At Home Insurance Help, we are able to help people with criminal convictions get buildings and contents insurance. However a question we are frequently asked is “how long is this going to stop me getting normal home insurance with a mainstream insurer”?
Cathy Luzmore, senior home insurance specialist at Home Insurance Help, explained how long criminal convictions will impact on your ability to get cover. “Under the Rehabilitation of Offenders Act, most convictions become ‘spent’ after a certain period of time. Unfortunately until such as time as your criminal conviction becomes spent, most insurers will not consider you for home insurance. However our insurers specialise in cases just like this.”
Most criminal convictions become ‘spent’ after 5 years, although if the conviction is a prison sentence of more than 2½ years (no matter how much time you actually served in prison), then unfortunately the conviction never becomes spent. This means that in such circumstances you may need to stay insured with a specialist home insurance policy for the foreseeable future.

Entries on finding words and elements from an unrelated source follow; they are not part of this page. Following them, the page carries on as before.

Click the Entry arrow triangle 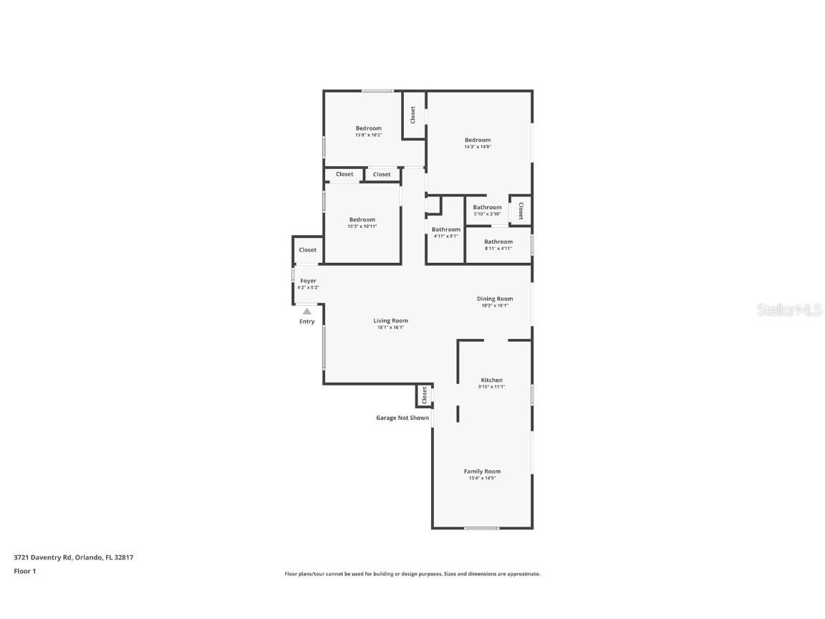click(x=307, y=311)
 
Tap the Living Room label click(x=390, y=321)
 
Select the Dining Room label click(x=495, y=299)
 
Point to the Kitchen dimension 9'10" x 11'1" click(x=491, y=387)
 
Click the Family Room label click(x=482, y=471)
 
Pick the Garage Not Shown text click(x=402, y=418)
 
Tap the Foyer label click(x=308, y=281)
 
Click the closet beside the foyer click(x=308, y=250)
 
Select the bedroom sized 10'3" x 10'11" click(x=362, y=223)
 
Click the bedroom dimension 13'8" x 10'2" click(x=368, y=135)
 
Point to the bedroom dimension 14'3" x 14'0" click(x=478, y=147)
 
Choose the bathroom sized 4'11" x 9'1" click(x=445, y=233)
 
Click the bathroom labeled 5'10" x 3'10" click(x=487, y=211)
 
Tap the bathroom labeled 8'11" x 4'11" click(x=498, y=245)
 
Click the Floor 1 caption click(x=25, y=571)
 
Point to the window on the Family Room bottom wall click(x=481, y=529)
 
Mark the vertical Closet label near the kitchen click(x=424, y=395)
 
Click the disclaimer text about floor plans click(x=412, y=574)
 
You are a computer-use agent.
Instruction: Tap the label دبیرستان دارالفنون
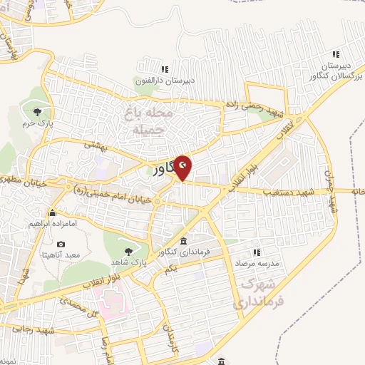pos(165,81)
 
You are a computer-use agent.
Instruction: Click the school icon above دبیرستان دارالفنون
pos(165,69)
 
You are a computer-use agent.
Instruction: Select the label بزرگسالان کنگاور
pos(335,74)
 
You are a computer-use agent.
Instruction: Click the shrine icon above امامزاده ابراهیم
pos(52,212)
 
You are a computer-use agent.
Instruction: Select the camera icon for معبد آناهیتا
pos(61,245)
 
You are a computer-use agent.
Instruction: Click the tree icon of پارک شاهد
pos(128,250)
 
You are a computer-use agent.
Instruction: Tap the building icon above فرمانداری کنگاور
pos(184,240)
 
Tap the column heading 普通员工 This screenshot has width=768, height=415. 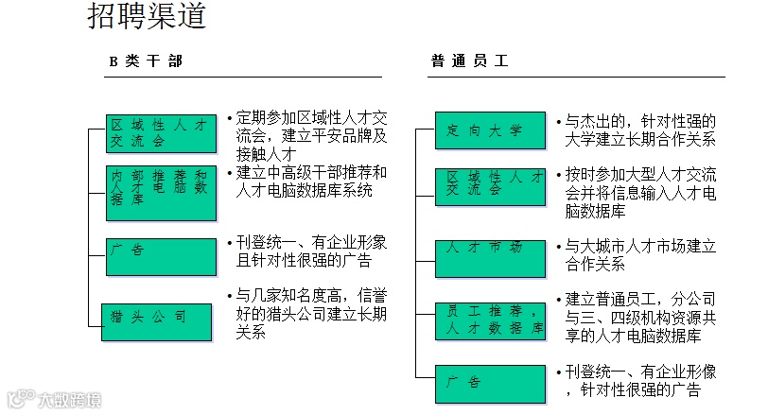[x=469, y=61]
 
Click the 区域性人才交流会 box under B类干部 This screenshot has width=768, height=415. [x=160, y=133]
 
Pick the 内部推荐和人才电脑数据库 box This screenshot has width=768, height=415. [x=160, y=189]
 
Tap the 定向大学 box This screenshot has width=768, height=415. [x=490, y=130]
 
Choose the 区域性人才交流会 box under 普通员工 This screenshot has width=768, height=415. [x=490, y=184]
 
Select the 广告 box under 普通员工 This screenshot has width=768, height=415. [x=490, y=380]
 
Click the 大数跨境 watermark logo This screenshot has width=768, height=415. [x=53, y=400]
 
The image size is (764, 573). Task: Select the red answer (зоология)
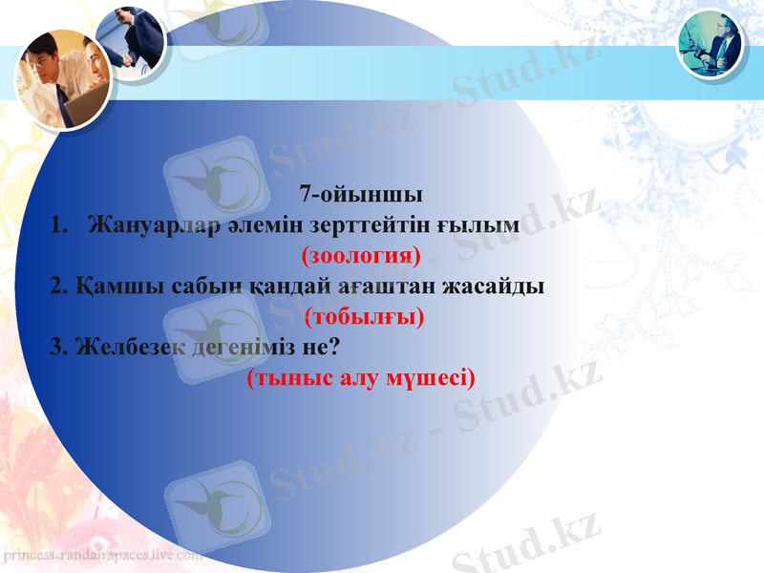361,256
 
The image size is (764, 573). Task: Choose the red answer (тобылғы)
364,316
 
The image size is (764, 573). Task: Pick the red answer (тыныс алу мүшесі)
361,378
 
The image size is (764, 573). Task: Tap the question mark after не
335,347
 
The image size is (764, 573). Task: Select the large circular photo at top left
62,78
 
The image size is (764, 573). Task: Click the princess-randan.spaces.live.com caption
102,554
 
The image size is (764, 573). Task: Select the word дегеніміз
243,347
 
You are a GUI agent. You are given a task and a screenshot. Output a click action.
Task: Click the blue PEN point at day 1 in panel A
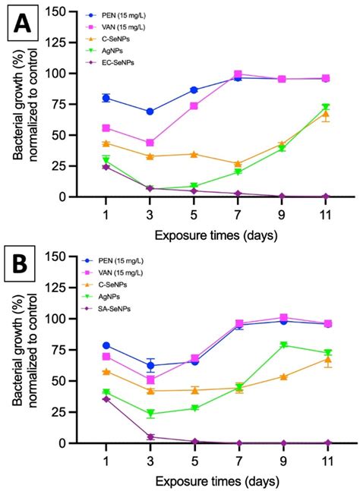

The length of time before a conviction becomes spent (and therefore before you can get standard home insurance) depends on the actual sentence given. For more minor convictions, if you, or someone who lives with you, received just a fine, compensation order, probation or community service, then the conviction becomes spent after 5 years (2½ years if you were 17 or under when found guilty).
If you got an absolute discharge, then the conviction is spent after just 6 months. However if your conviction is not spent, you must still declare any criminal conviction to your existing home insurance company. If you don’t declare your criminal conviction and you were to make a claim, then your home insurance policy may be voided and they won’t pay your claim. Then, not only do you have a criminal conviction to declare to your next insurer, but also a cancelled or voided policy!
For prison sentences of 6 months or less, then it becomes spent after 7 years, or for prison sentences between 6 months and 2 ½ years, they become spent after 10 years. If the person who is given the conviction was 17 or under when found guilty, then the amount of time it takes before the conviction becomes spent is halved.
However even if it is not you who has the criminal conviction, as the home insurance policy holder, you must still declare it to your insurance provider. The usual question wording that insurers use is “Do you, or anyone living with you, have a criminal conviction?” If you live with someone at the same property address, and they have a criminal conviction, it is going to impact on your home insurance.
So at a time when you’ve got enough other stuff going on, the last thing you want to be worrying about is your home insurance. All is not lost, as that is where we come in.
Charleigh Cooper at Home Insurance Help explains “We do have specialist insurers who will normally accept people who have a criminal conviction, or who live with people with a criminal conviction, for buildings insurance and contents insurance. We also ensure that when your home insurance is due for its annual renewal, we check to see if your conviction has become spent, and if so, we will look around for cheaper home insurance for you.”